Print each entry verbatim.

Recorded data:
————

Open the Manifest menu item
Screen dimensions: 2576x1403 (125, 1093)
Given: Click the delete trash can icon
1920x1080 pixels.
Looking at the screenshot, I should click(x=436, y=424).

————

**ANSWER TO THE EXERCISE:**
Open the Manifest menu item
Screen dimensions: 2576x1403 (125, 1093)
Given: Click the delete trash can icon
1920x1080 pixels.
Looking at the screenshot, I should click(x=436, y=424).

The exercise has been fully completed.